Sediment-laden sea ice is a ubiquitous phenomenon in the Arctic Ocean and its marginal seas. With recent shifts in Arctic ice regimes likely increasing the amount of sediment-laden ice, an effective, satellite-based approach to assess and track large-scale variations in sediment-laden ice has been developed.
The satellite-based approach developed here greatly increases the availability of data extensive in both time and space to monitor and track spatiotemporal variations in sediment-laden ice. In addition to providing a better understanding of sediment entrainment into ice, its subsequent transport and relevance for marine biogeochemistry and surface albedo, the study provides a foundation for validation of large-scale models of such processes.

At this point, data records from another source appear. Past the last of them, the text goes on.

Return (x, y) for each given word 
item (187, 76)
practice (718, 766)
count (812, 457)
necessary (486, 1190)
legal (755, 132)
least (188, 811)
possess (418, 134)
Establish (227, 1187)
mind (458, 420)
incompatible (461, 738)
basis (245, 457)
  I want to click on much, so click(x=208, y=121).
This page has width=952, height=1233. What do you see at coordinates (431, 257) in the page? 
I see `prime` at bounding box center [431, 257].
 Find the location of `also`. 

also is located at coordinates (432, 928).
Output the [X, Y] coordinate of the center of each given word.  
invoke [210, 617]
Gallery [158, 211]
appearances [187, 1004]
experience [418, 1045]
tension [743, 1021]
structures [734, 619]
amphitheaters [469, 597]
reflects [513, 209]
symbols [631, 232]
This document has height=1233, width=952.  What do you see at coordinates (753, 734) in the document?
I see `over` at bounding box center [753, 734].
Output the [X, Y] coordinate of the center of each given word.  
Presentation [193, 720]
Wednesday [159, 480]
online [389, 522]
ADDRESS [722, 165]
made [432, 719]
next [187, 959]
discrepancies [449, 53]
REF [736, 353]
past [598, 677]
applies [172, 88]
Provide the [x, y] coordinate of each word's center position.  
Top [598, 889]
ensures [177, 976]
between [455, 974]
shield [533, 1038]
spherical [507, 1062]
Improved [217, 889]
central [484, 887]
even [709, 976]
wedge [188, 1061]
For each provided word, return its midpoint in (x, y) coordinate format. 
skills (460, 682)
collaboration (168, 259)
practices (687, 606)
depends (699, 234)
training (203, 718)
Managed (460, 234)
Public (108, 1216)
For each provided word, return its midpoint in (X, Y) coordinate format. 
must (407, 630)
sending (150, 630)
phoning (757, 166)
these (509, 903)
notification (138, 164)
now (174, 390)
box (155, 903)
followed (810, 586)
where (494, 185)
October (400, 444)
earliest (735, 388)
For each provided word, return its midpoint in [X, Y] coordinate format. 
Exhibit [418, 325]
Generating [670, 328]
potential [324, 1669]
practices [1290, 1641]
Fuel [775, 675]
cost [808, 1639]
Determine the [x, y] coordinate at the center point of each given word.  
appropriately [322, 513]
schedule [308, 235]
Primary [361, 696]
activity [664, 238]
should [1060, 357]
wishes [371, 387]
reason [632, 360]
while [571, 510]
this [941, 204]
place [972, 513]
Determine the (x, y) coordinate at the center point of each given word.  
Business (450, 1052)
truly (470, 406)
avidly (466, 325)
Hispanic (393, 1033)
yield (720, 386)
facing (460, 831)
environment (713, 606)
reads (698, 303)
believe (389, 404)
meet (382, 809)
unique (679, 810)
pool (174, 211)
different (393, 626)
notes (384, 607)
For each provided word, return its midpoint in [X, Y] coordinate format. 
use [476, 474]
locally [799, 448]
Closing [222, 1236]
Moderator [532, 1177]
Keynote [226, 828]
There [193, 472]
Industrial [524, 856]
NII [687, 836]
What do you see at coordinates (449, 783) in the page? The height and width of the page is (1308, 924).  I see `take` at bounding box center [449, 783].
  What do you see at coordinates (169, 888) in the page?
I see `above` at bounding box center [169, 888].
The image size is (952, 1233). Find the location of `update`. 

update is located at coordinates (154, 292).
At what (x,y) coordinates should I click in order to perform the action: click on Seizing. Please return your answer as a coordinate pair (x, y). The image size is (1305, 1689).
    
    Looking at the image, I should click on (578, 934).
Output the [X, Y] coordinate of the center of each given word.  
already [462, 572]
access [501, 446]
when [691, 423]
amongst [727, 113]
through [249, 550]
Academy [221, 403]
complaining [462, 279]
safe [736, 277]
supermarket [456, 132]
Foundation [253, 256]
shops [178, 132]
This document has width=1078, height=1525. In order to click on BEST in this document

Areal fractions of sediment-laden ice were estimated from remotely-sensed surface reflectances through a spectral unmixing algorithm. The study identified strengths and potential uncertainties associated with different methods, including due to limited spectral resolution of currently available satellite data. The most promising approach, implemented with the aid of a neural network, provides data on spatiotemporal variations in sediment-laden ice in reasonable agreement with spatial patterns and seasonal variations reported in the existing literature and observed in the field. As the role of sediment-laden ice in Arctic marine systems is very different from that of clean ice but still poorly understood, satellite-based approaches provide important insight into sediment transport processes and radiation budget impacts, relevant also in the context of model development and validation. A more detailed assessment of sediment-laden ice distribution in along the Beaufort Sea coastline ties in with the development of coastal typologies (under the InteRFACE project) based on shoreline retreat, exposure, sediment composition and other factors.